Activity |
Everything below from the line with "Click the Подобрать button" through the line with "You are a computer-use agent." must be retyped exactly, except the pictures.

Exercise material |
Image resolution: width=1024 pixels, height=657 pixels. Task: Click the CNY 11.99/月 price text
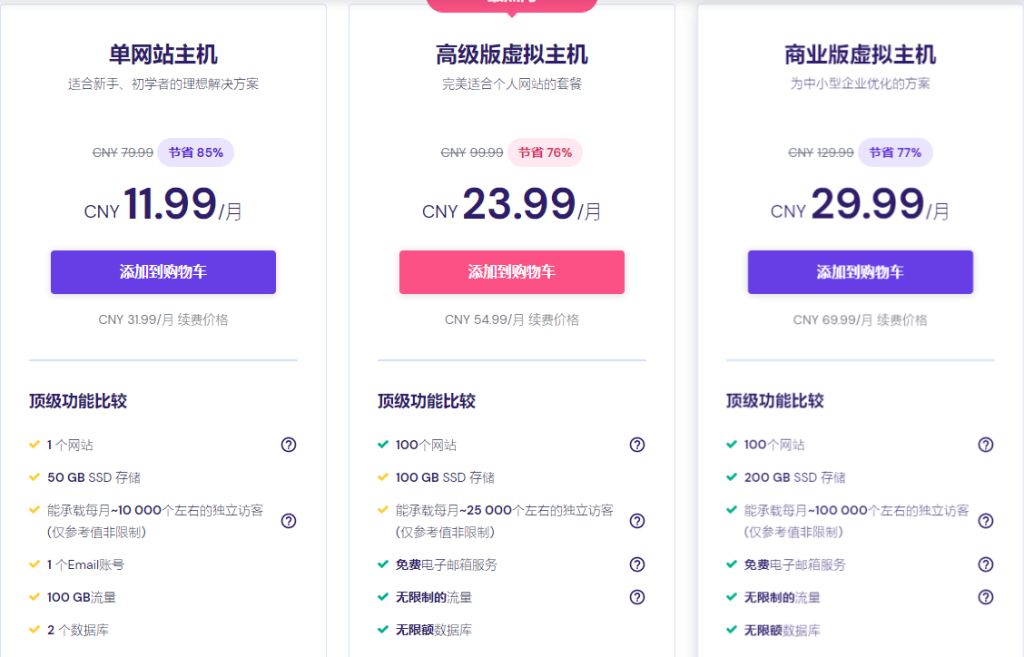click(x=163, y=206)
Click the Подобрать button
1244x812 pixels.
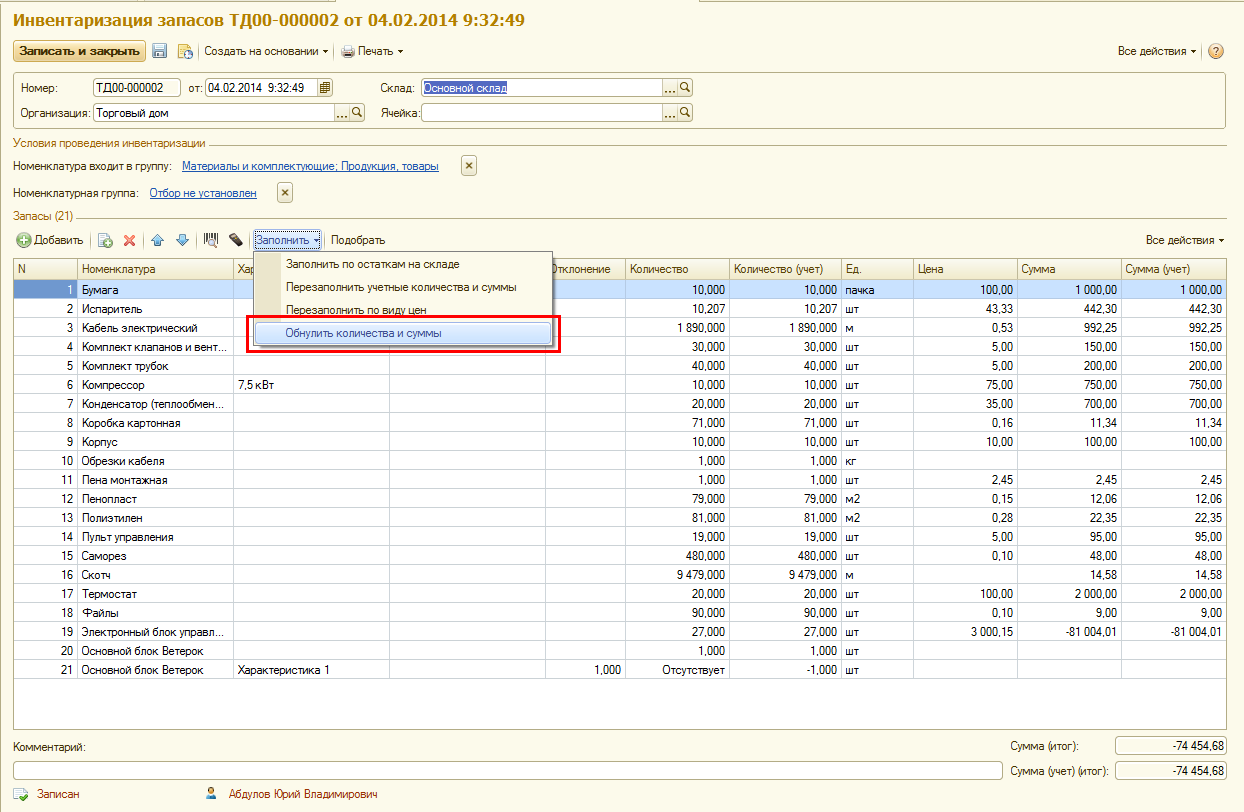tap(357, 240)
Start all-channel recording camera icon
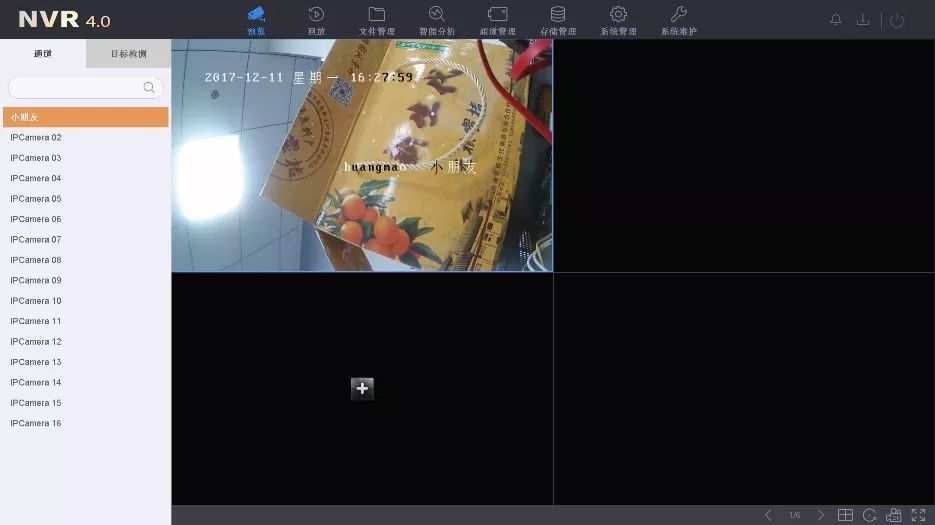The image size is (935, 525). [x=894, y=515]
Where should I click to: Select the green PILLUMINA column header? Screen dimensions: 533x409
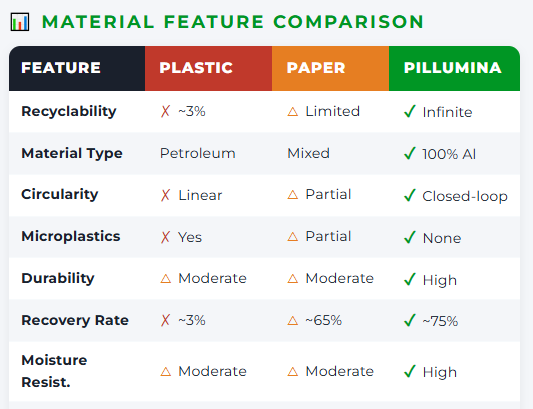(454, 68)
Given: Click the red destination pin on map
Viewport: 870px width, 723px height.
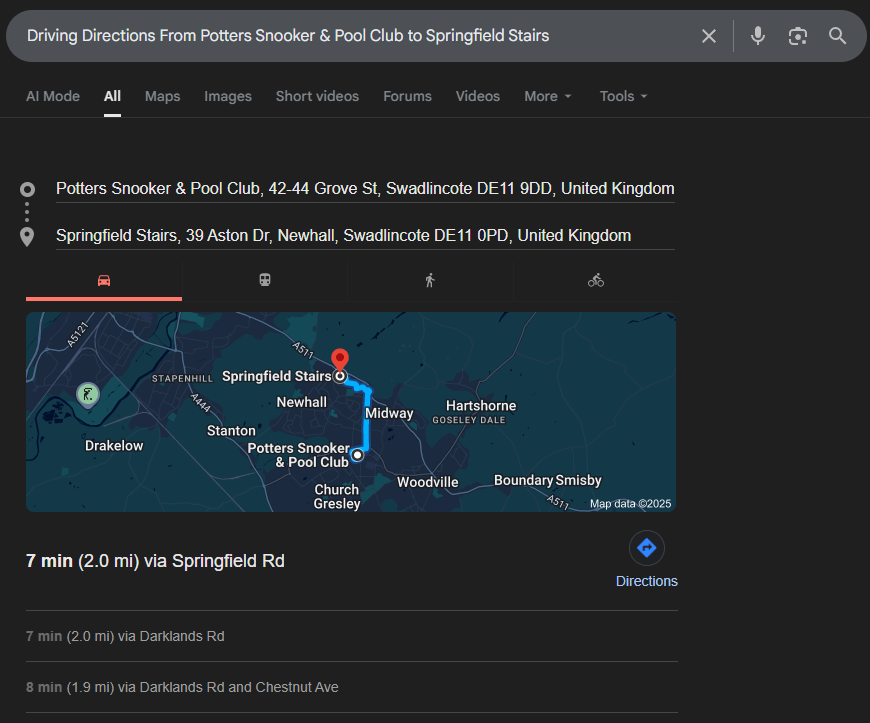Looking at the screenshot, I should [340, 360].
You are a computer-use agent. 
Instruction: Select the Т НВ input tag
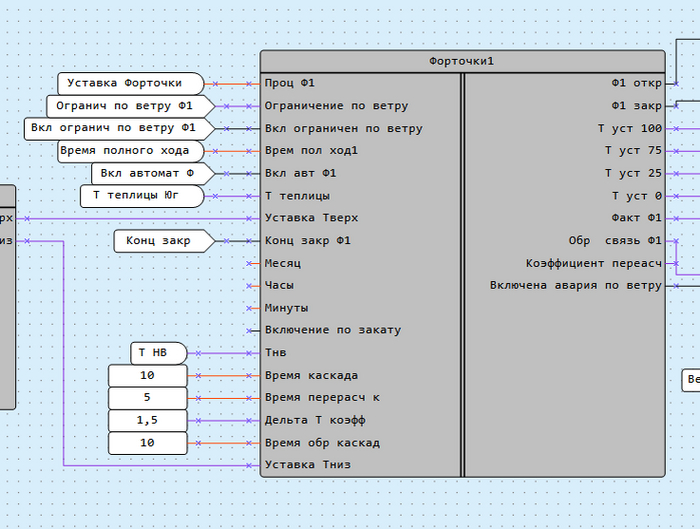click(x=157, y=353)
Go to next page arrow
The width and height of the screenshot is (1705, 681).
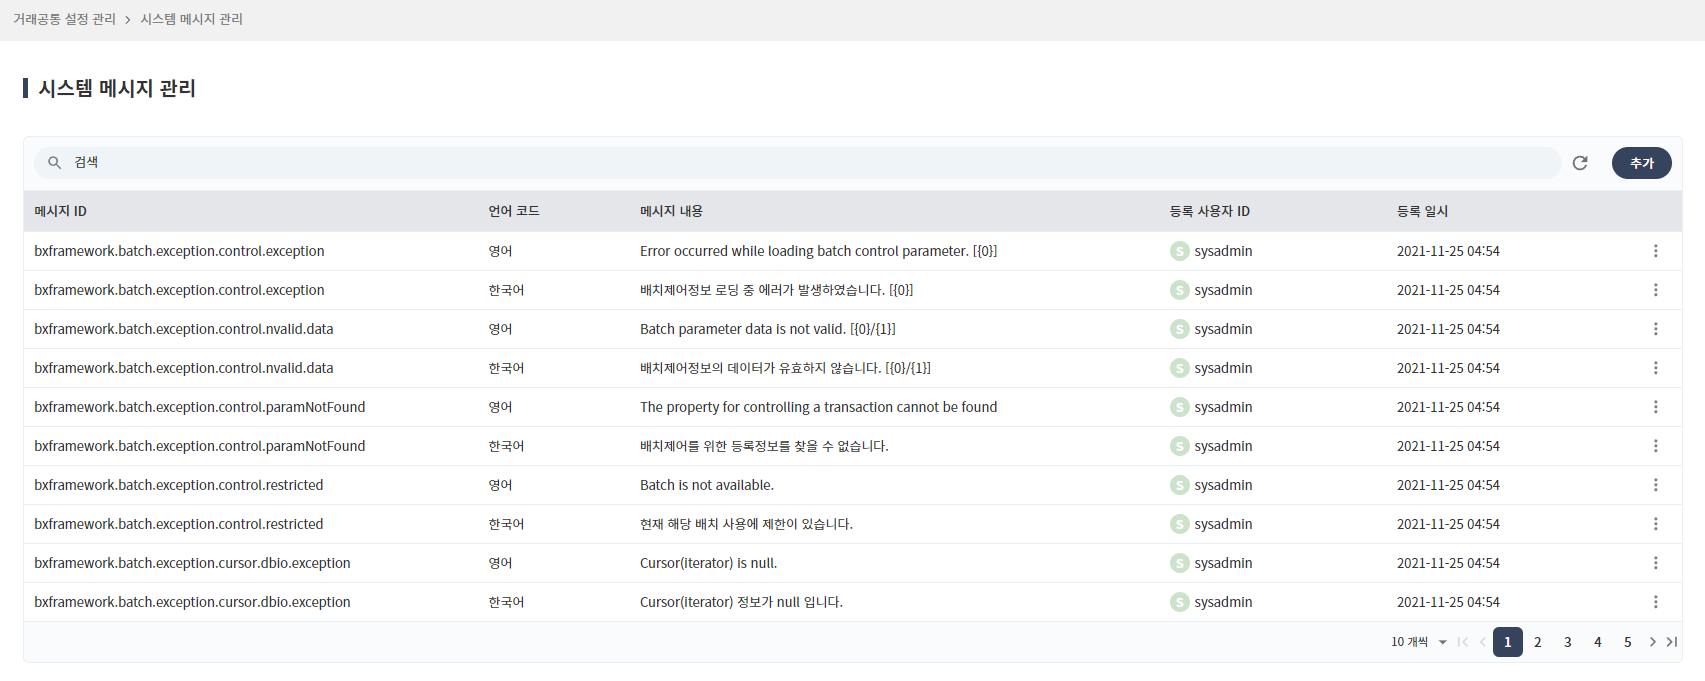pyautogui.click(x=1652, y=642)
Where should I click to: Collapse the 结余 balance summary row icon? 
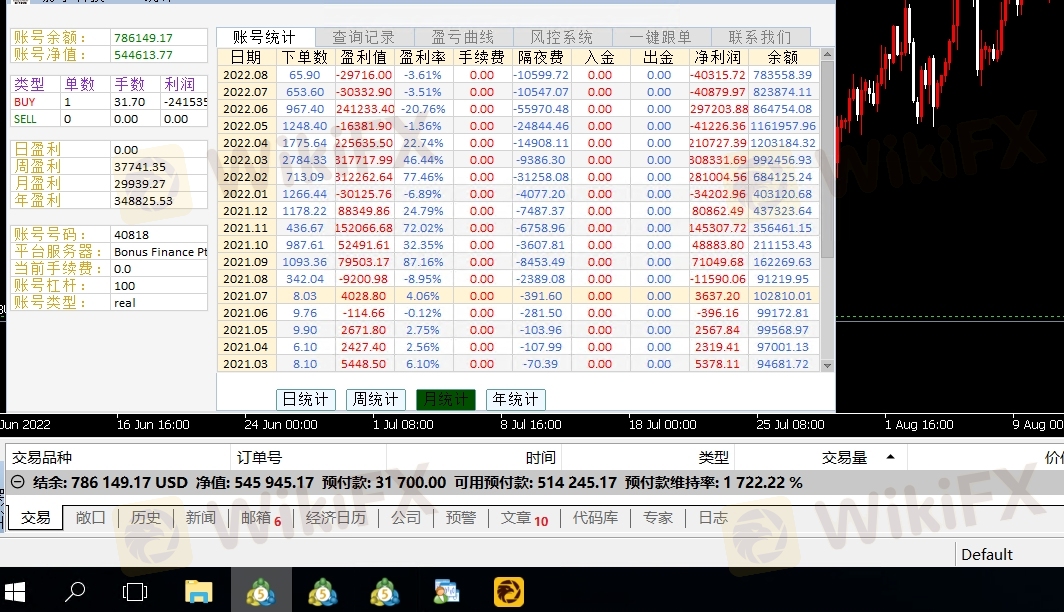(17, 482)

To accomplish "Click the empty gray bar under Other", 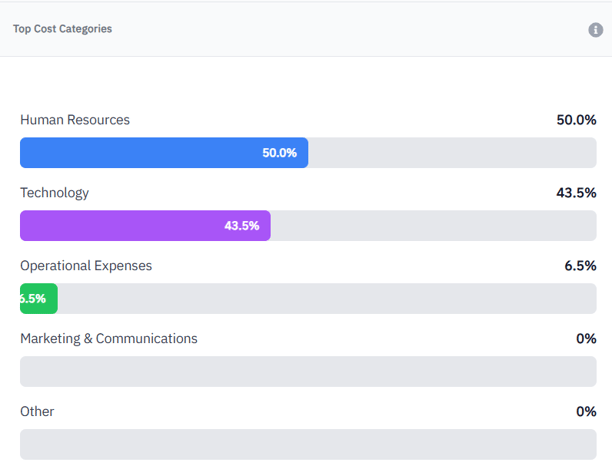I will 308,445.
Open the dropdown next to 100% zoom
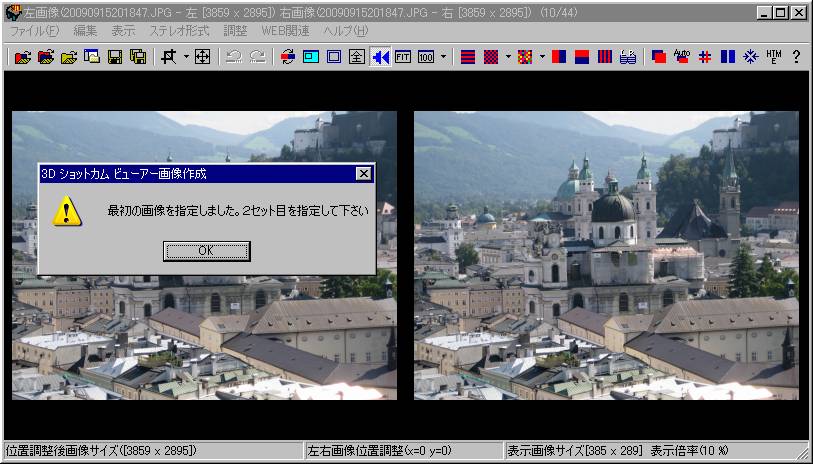Image resolution: width=813 pixels, height=464 pixels. click(x=443, y=57)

Task solution |
Click the Подобрать button
1244x812 pixels.
tap(357, 240)
Start all-channel recording camera icon
The image size is (935, 525). [x=894, y=515]
Where should I click to: Select the green PILLUMINA column header? Screen dimensions: 533x409
(454, 68)
Given: Click the red destination pin on map
Viewport: 870px width, 723px height.
Looking at the screenshot, I should [340, 360].
You are a computer-use agent. 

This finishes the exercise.